CENTOTORRI, SFOGLIA LA RIVISTA – Vittone a Chieri: l’Orfanotrofio femminile  e la Villa Cipresso

di Antonio Mignozzetti

L’Orfanotrofio femminile (1744)

Nel 1947, lo studioso Carlo Brayda così raccontava la ricostruzione, ad opera di Bernardo Vittone,  dell’Orfanotrofio femminile di Chieri, fondato dopo la peste del 1630:“Verso il 1744 fu eretto, su progetto del Vittone, il Collegio e la Chiesa delle Orfanelle. L’Orfanotrofio, che era stato fondato dal nobile mercante chierese Giovanni Montuto nel 1639 in seguito alla peste del 1630, aveva avuto una prima sede in una casa dell’Ospedale dell’Annunziata e una modesta cappella. Il Vittone eresse l’attuale edificio a due piani, unito ad una chiesa posta d’angolo a sinistra. La costruzione è semplicissima, a mattoni in vista, e anche la chiesa non presenta caratteri speciali. Il disegno è conservato nell’archivio dell’orfanotrofio”. Al suo articolo il Brayda allega i due disegni, con tutta evidenza firmati dal Vittone, oggi scomparsi. Lo studioso sembra voler attribuire al Vittone anche la chiesa. Il che non è esatto: questa si deve a Giovanni Antonio Sevalle ed è anteriore all’intervento vittoniano. Vittone progettò un edificio a due piani fuori terra costituito  da due ali ad L. Un ampio scalone a tre rampe collega i due piani dell’edificio. Un’opera molto semplice, nella quale le esigenze pratiche hanno la meglio su quelle della fantasia. Nel Novecento è stata aggiunta una terza ala, che la trasforma in un edificio ad U.

 

La Villa “Cipresso” (1750). 

Si tratta di una villa situata nei pressi di Chieri, all’inizio della strada per Superga. Se ne ha notizia dall’inizio del Settecento, quando era una semplice cascina. Verso la metà di quel secolo la famiglia Martin la trasformò in un semplice ma elegante edificio a tre piani, fiancheggiato sulla sinistra da una cappella che forse ne sostituiva una più antica.

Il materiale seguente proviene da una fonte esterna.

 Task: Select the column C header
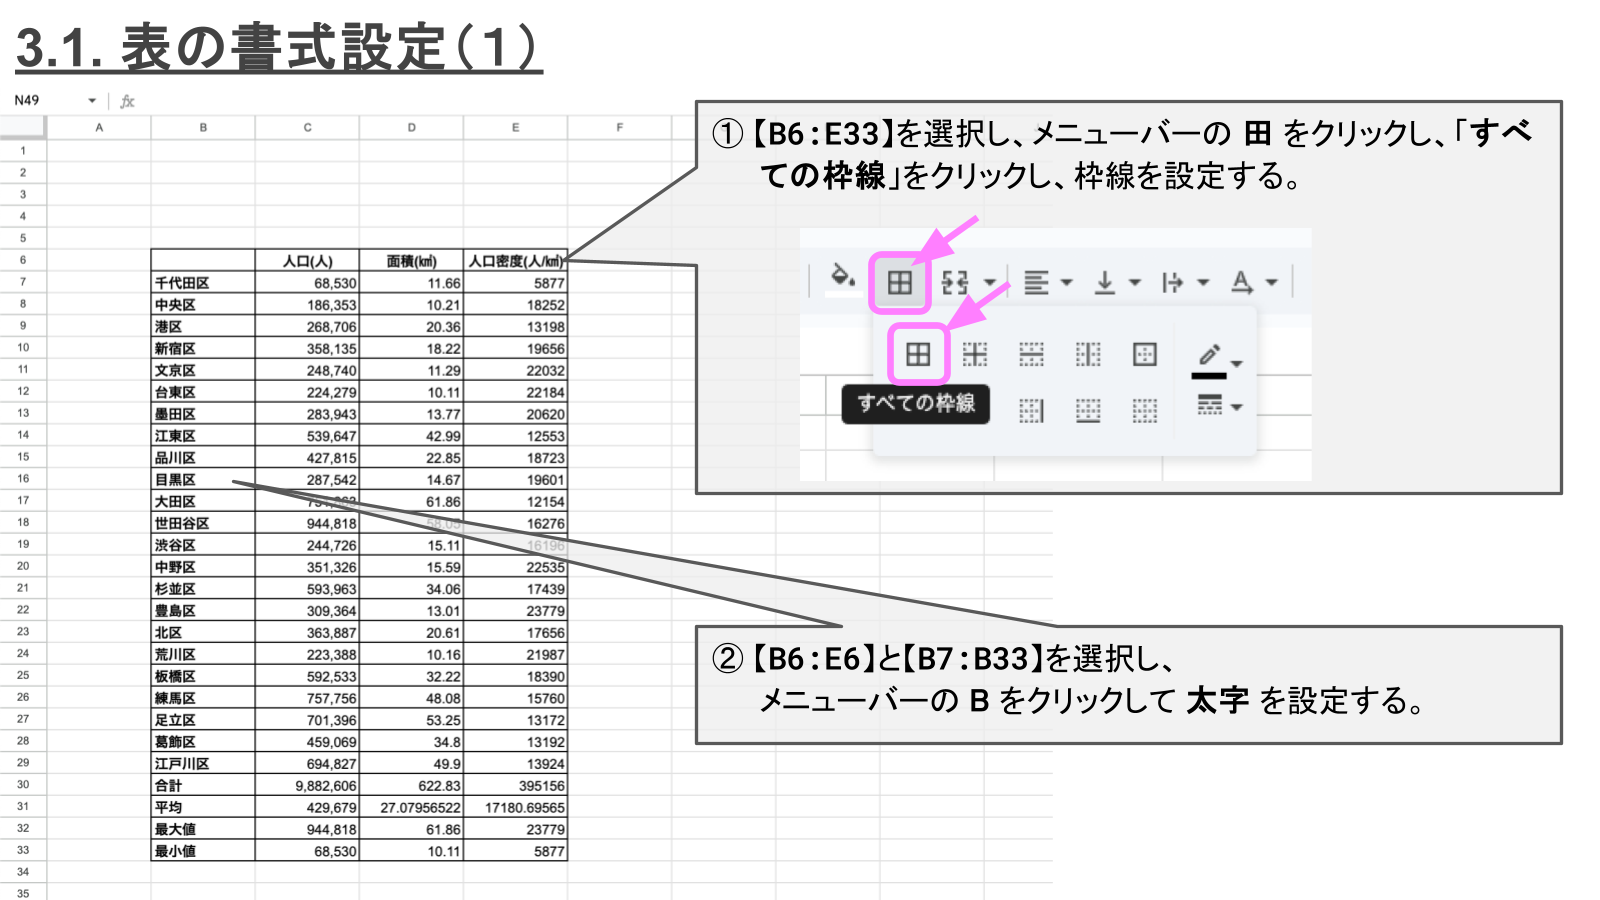click(307, 127)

Non ci sono pervenuti documenti dai quali si possa con certezza risalire alla data esatta di costruzione e al nome dell’autore, o degli autori, anche se è opinione comune che almeno la cappella sia da attribuire a Bernardo Vittone. Si tratta di un piccolo ambiente a pianta circolare, diviso  in quattro settori da lesene. Su queste impostano altrettanti archi che incorniciano il presbiterio con l’unico altare, l’ingresso e due nicchie. Sugli archi insiste la cupola divisa in quattro spicchi da costoloni e culminante con la lanterna. Il piccolo ambiente è impreziosito dalla luce che entra abbondante dalle numerose aperture e grazie agli stucchi delle cornici, della volta e dei capitelli.  La facciata, convessa e incorniciata da lesene, culmina in un timpano spezzato. Il portale d’ingresso è decorato da una cornice in stucco e sormontato da un grande oculo che invade parte del timpano. In secondo piano, dietro la facciata, compare il tamburo che incorpora la cupola e dal quale emerge la lanterna.

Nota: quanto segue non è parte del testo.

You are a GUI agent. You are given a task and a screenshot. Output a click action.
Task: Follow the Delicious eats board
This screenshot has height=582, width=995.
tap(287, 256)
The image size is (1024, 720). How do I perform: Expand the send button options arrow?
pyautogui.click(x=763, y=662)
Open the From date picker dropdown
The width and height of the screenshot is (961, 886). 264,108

Al  Vittone Guido Vanetti attribuisce anche la villa: “Alla morte di Pietro Enrico (Martin, ndr), avvenuta nel 1753, la villa fu ereditata dal figlio primogenito, Melchiorre, che la trasformò radicalmente, avvalendosi dell’opera di Bernardo Vittone. Risalgono a questa fase il corpo centrale a tre piani, la cappella (collegata al primo da un portico), il parco e i quattro cancelli d’ingresso…”. Prima di lui anche Eugenio Olivero (1920) era stato della stessa opinione.

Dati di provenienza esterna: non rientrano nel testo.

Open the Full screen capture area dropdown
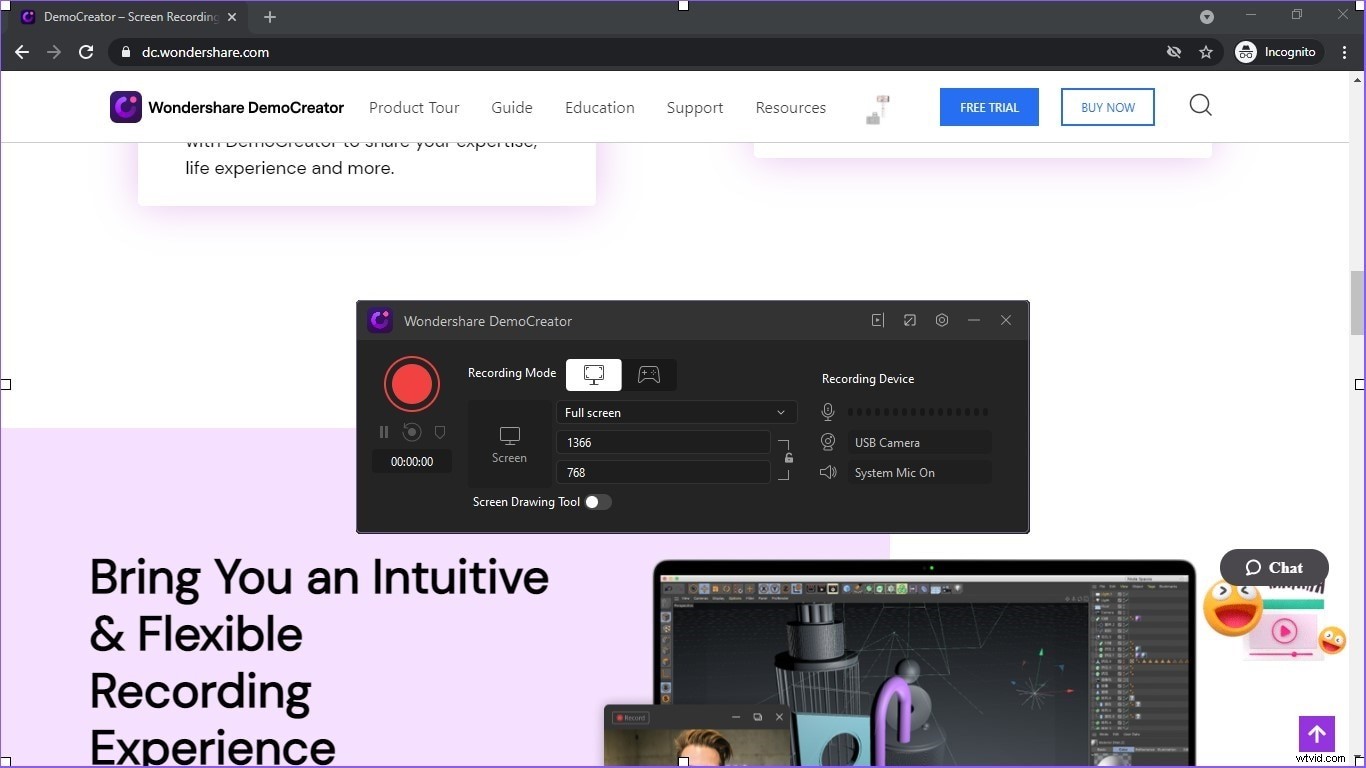 676,412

Nell’Ottocento il conte Francesco Saverio Morelli, che ne era diventato proprietario, diede alla villa l’aspetto odierno: aggiunse le due ali laterali, la torretta che sovrasta il corpo centrale e, per ragioni di simmetria, il padiglione di destra, detto “Turco”, dalla forma simile a quella della cappella. Oggi la villa è trasformata in condominio.